THE REQUEST: Reproduce the listing below verbatim, starting from its first line and continuing up to and including the line that contains "Looking at the screenshot, I should 806,432.".

THE INPUT:
───
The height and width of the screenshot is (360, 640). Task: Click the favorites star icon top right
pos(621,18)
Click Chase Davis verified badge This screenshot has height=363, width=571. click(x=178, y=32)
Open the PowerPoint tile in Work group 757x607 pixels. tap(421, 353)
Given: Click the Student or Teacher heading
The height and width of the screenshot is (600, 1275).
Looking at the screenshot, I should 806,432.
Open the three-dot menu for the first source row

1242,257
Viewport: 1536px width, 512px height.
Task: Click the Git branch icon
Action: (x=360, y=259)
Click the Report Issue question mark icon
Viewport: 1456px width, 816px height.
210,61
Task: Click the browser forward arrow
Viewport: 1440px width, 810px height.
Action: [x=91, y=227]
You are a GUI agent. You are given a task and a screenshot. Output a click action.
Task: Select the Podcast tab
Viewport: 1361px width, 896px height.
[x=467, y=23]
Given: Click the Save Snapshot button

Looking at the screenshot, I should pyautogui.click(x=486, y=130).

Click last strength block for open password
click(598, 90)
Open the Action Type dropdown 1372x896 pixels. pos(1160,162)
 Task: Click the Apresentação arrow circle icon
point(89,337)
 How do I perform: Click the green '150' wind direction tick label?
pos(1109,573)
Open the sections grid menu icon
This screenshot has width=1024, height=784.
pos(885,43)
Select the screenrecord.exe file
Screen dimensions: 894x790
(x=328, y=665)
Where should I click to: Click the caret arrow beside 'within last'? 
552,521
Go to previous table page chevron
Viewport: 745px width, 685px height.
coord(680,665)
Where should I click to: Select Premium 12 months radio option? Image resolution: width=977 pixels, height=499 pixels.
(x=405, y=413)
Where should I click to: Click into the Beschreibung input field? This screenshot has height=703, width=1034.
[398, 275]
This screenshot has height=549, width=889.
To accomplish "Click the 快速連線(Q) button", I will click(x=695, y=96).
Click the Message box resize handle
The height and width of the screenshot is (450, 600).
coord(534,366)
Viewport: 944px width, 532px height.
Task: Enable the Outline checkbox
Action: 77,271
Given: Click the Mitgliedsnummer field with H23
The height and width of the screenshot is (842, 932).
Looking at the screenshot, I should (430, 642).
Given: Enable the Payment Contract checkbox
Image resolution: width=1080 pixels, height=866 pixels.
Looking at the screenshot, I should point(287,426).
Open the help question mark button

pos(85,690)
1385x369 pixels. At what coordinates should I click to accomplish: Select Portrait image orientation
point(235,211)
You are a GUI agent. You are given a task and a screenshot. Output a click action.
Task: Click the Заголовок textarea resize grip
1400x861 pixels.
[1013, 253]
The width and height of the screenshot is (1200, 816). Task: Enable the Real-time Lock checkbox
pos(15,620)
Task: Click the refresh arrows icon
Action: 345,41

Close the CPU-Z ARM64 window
───
ANSWER FOR THIS EXERCISE:
The height and width of the screenshot is (360, 640). Task: Click the favorites star icon top right
pos(621,18)
Click Chase Davis verified badge This screenshot has height=363, width=571. click(x=178, y=32)
Open the PowerPoint tile in Work group 757x607 pixels. tap(421, 353)
Given: Click the Student or Teacher heading
The height and width of the screenshot is (600, 1275).
Looking at the screenshot, I should 806,432.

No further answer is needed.